**Page**
------
Data Science Skills

We create high quality open lessons for open science.

Fork and Clone GitHub Repos

Jenny Palomino, Leah Wasser, Martha Morrissey, September 4, 2023 | 9 min Read

Table Of Contents

Learning Objectives

After completing this page, you will be able to:

  • Explain how a GitHub repository stores and tracks changes to files.
  • Create a copy of (i.e. fork) other users’ files on GitHub.com .
  • Use the git clone command to download a copy of a GitHub repository to your computer.

{{{

}}}

About Git and GitHub

Previously, you learned that git is tool that is used to track changes in files (a process called version control) through a suite of commands that you can execute in the Terminal. You also learned that GitHub allows you to store files in the cloud to access them from any computer and to share them with others.

You can use git and GitHub together in a workflow to make changes to files locally with git and to store and share your files on GitHub.com. To work together, git and GitHub use repositories (i.e. directories of files) to manage and store files.

Tip

A GitHub repository is a directory of files and folders that is hosted on GitHub.com.

Having a copy of a set of files stored in GitHub repositories in the cloud is ideal because:

  1. There is a backup: If something happens to your computer, the files are still available online.
  2. You can share the files with other people easily.
  3. You can even create a Digital Object Identifier (DOI) using third party tools like Zenodo to cite your files or ask others to cite your files. You can also add these DOIs to your resume or C.V. to promote your work.

Directory Structure of Repositories

In essence, a repository is a directory for a specific project that is identified as a repository by git and GitHub because it contains a subdirectory called .git.

The .git subdirectory is created automatically, either by GitHub if it is created on GitHub.com or by git if the repository is created locally on a computer first (i.e. initialized as a repository). This .git subdirectory is used by these tools to manage and track the various tasks that are run on this directory (e.g. tracking changes to files in the repository). Thus, you never need to access or modify the files in the .git subdirectory.

A typical repository (e.g. project-name) is structured as follows:

project-name
    .git/
    data/
    scripts/
    .gitignore
    README.md

In addition to the .git subdirectory, it is common to have subdirectories for specific files of a workflow such as data or scripts. A few common files in most if not all git repos are:

  1. README.md file: This is a Markdown file that is used to provide a description of the repository (i.e. its contents, purpose, etc), so that others can learn how to use the files in the repository.
  2. .gitignore file: This file can be used to list the files that you do not want git to track (i.e. monitor via version control). You will learn more about both of these useful files later in this chapter.
------
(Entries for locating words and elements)
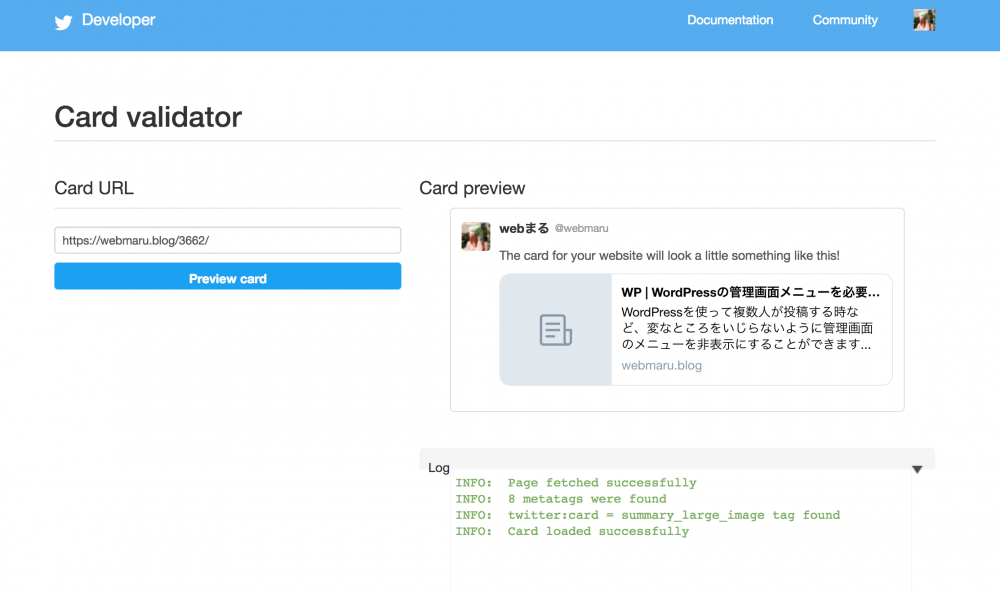Focus the Card URL input field
1000x593 pixels.
pos(228,240)
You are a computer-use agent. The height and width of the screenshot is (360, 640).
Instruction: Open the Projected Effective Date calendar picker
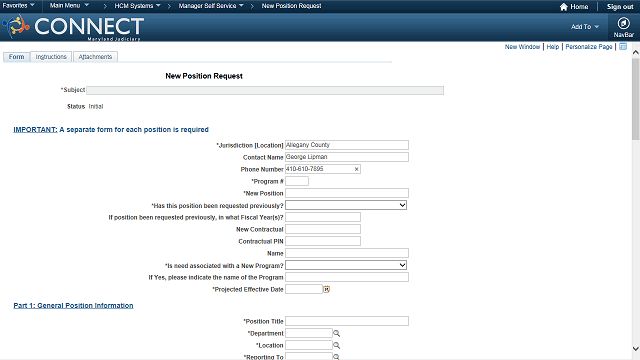pos(327,289)
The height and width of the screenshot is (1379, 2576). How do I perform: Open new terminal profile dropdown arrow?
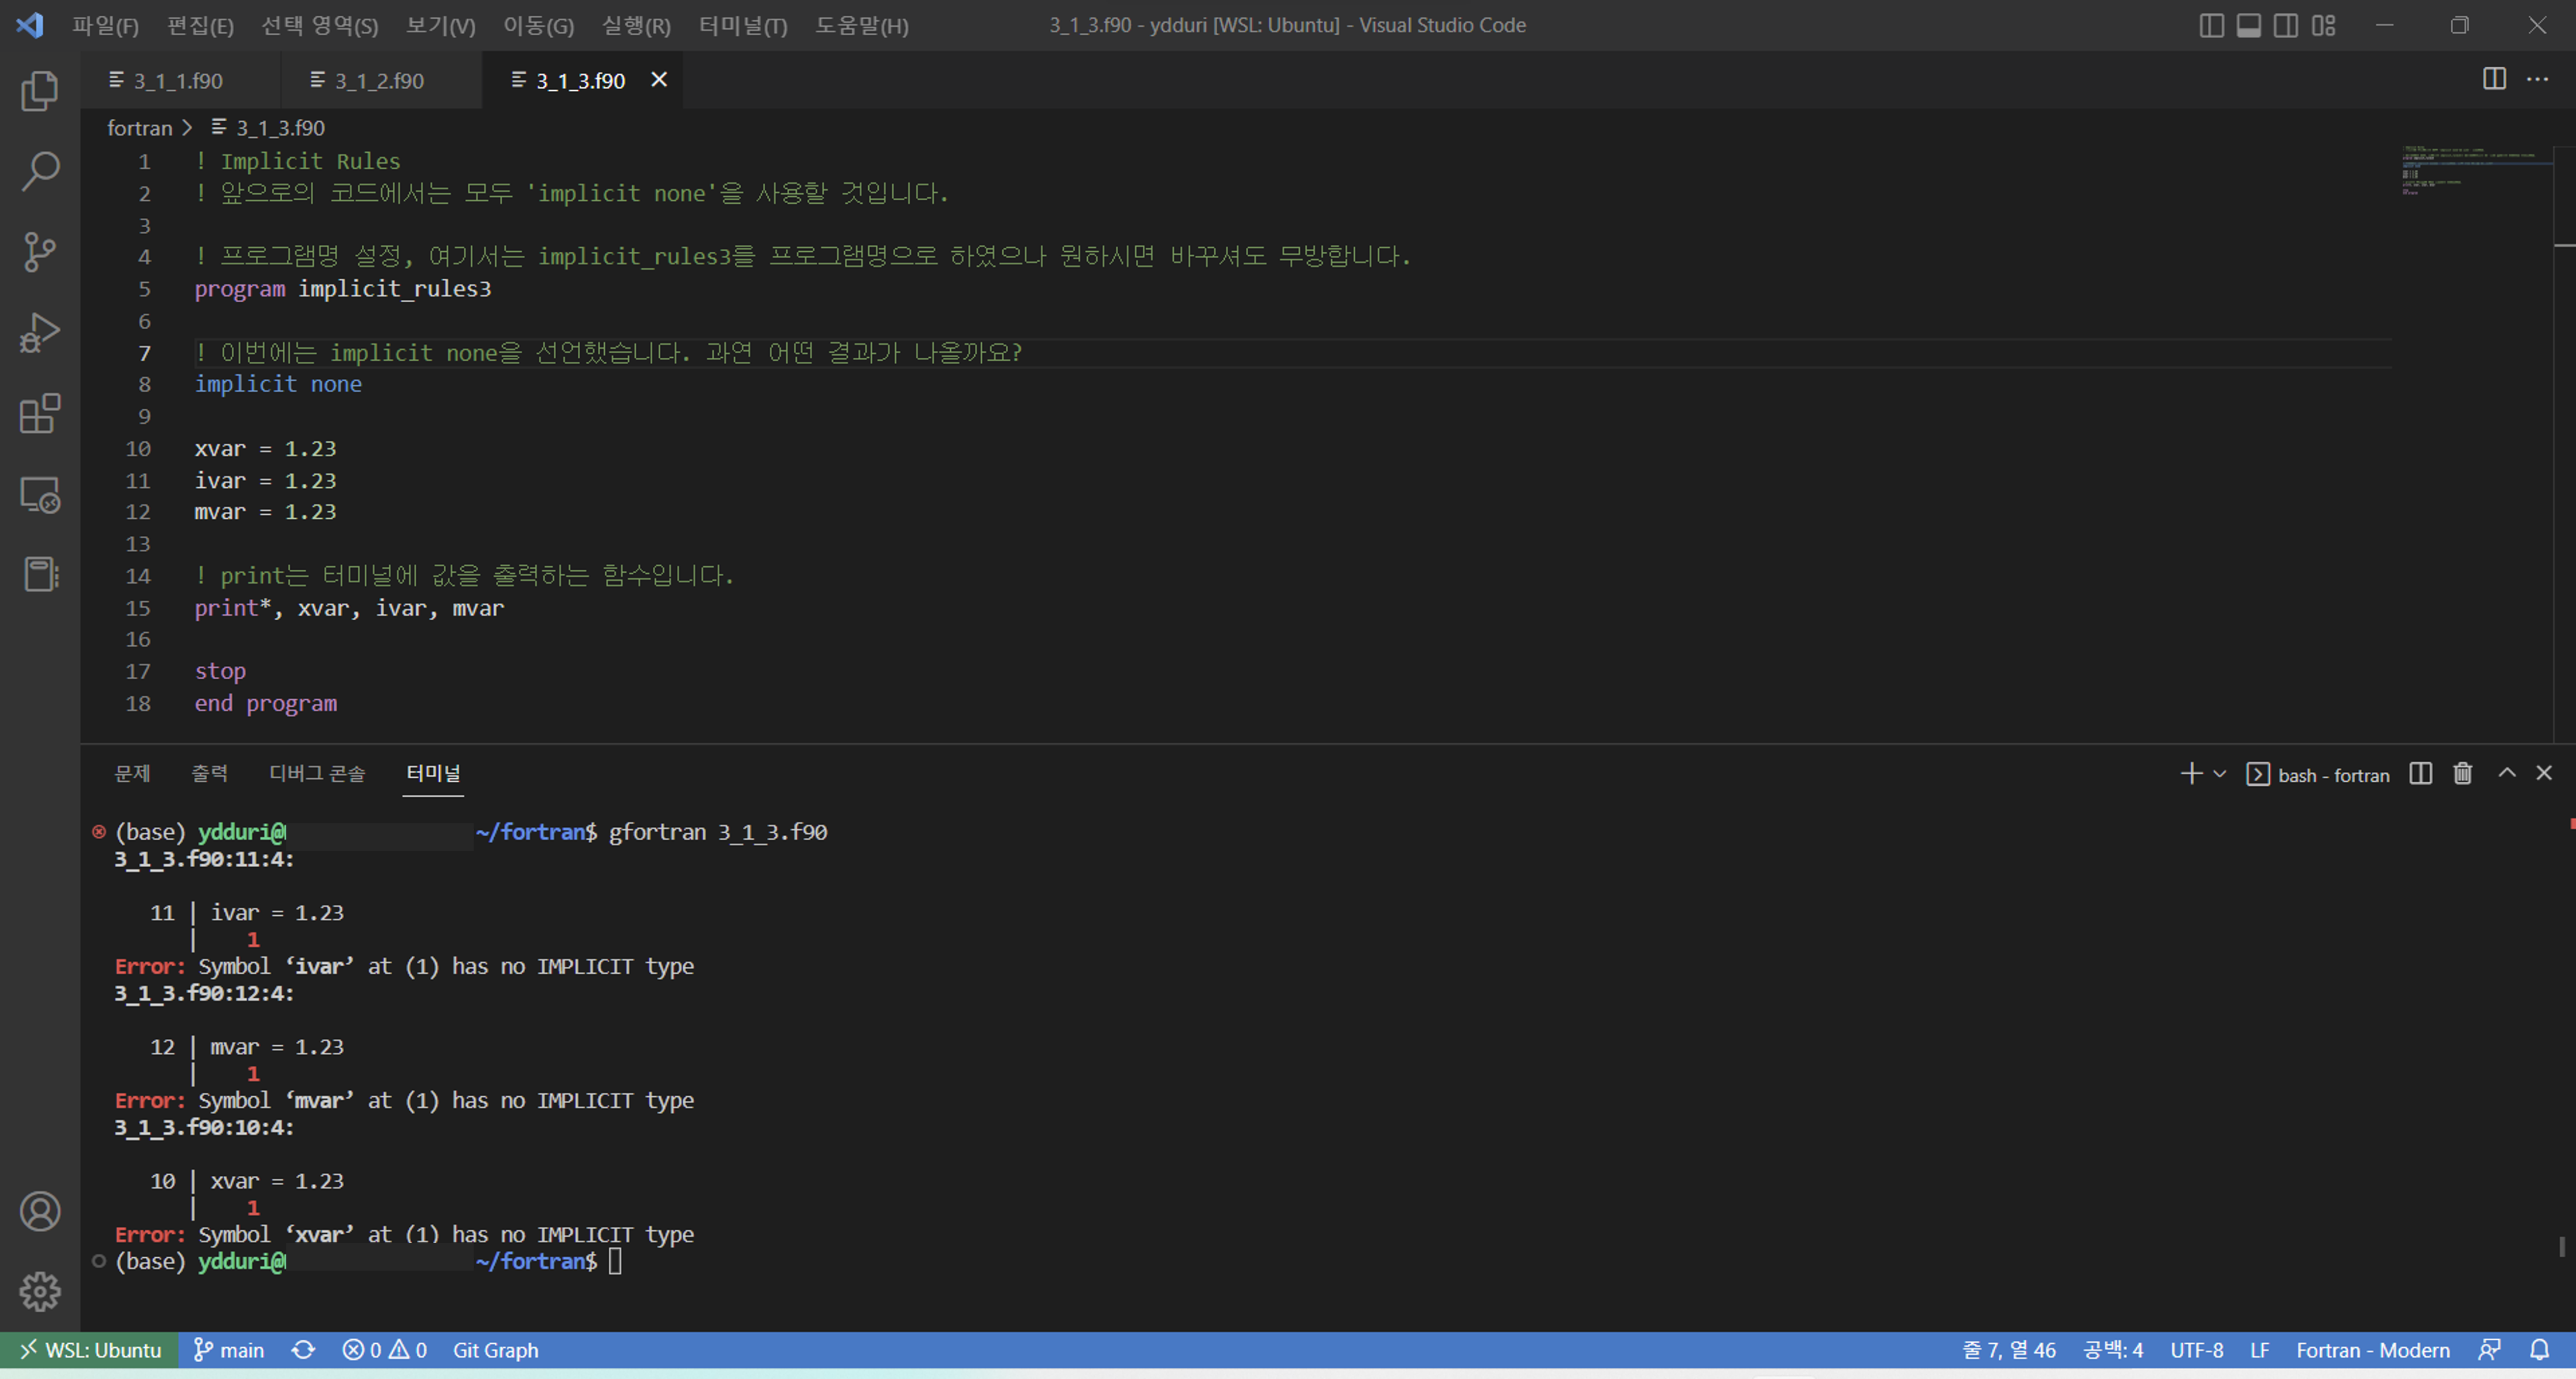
------
**Set problem 1**
Repeat the stretch of the GitHub lesson from "You can use" through "hosted on GitHub.com." word for word.
**Set problem 2**
Reproduce every line of the entries without any changes, leaving the pictures out.
The GitHub lesson and the entries are separate material.

**Full answer 1**
You can use git and GitHub together in a workflow to make changes to files locally with git and to store and share your files on GitHub.com. To work together, git and GitHub use repositories (i.e. directories of files) to manage and store files.

Tip

A GitHub repository is a directory of files and folders that is hosted on GitHub.com.

**Full answer 2**
Focus the Card URL input field
1000x593 pixels.
pos(228,240)
You are a computer-use agent. The height and width of the screenshot is (360, 640).
Instruction: Open the Projected Effective Date calendar picker
pos(327,289)
The height and width of the screenshot is (1379, 2576). How do I perform: Open new terminal profile dropdown arrow?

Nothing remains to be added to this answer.